Plus récemment, lorsque la crise des coronavirus a écrasé la demande, l’OPEP avec la Russie et d’autres alliés, un groupement connu sous le nom d’OPEP +, ont convenu en avril d’enregistrer des réductions de production de 9,7 millions de b / j, soit l’équivalent de 10% de l’offre mondiale. Ces coupes profondes durent jusqu’à la fin juillet.

Pourtant, ce qui vient ensuite promet d’être un nouveau test du courage de l’OPEP. Au lieu de faire face à des chocs ponctuels, l’OPEP doit apprendre à vivre avec un déclin à long terme.

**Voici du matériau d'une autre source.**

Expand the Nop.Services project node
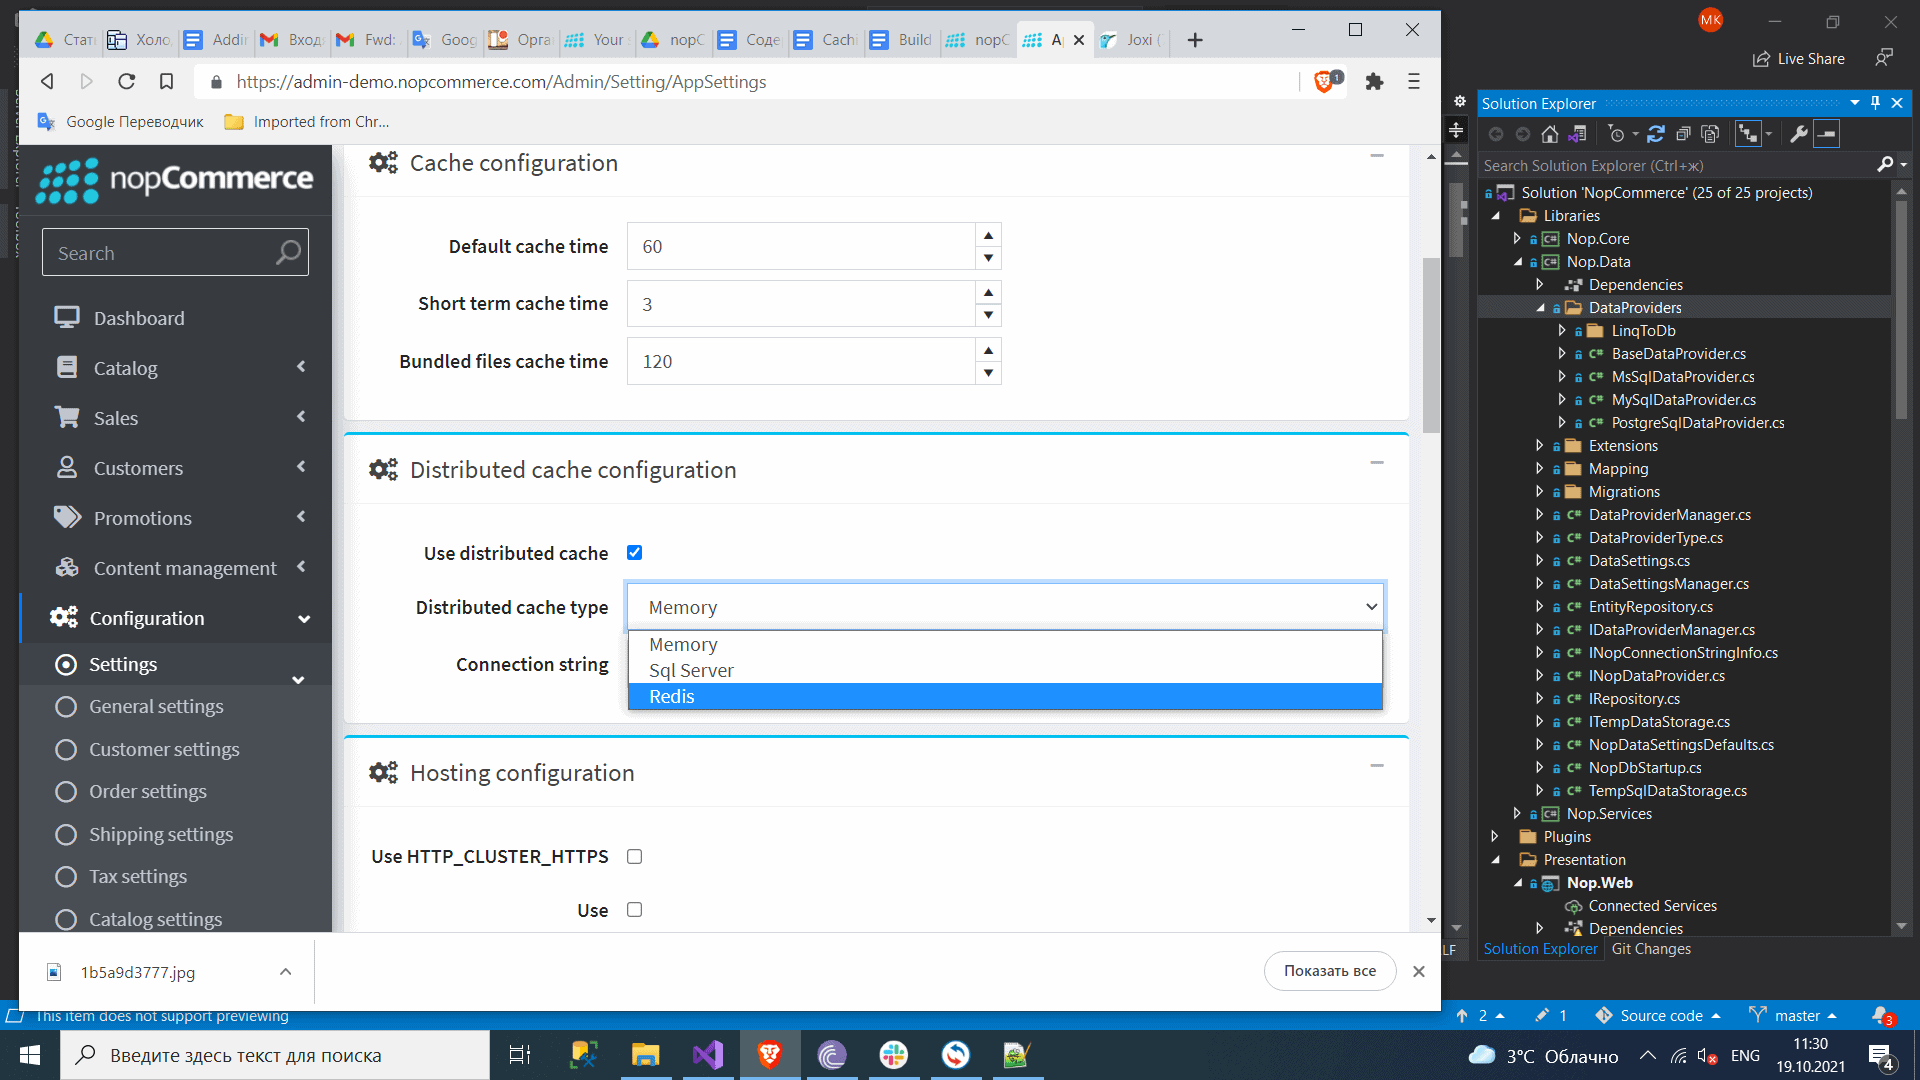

« Cette tendance mettra l’accent sur la coopération entre les membres de l’OPEP, ainsi qu’entre l’OPEP et la Russie, car chacun s’efforce de maintenir sa part de marché », a déclaré Chakib Khelil, ministre algérien du pétrole depuis une décennie et deux fois président de l’OPEP.

Certains défis à court terme peuvent provenir de l’OPEP, car l’Iran et le Venezuela, tous deux frappés par les sanctions américaines, cherchent à stimuler la production ou alors que la production se rétablit dans la Libye ravagée par le conflit.

D’autres peuvent venir de l’extérieur, car le groupe tente d’empêcher la production de schiste aux États-Unis de prendre des parts de marché tandis que l’OPEP cherche à réduire la production dans ses efforts pour soutenir les prix.

« De nombreux défis nous attendent et nous devons nous adapter », a déclaré un délégué de l’OPEP, qui a déclaré que la gestion des crises passées par le groupe a prouvé qu’il était capable de réagir.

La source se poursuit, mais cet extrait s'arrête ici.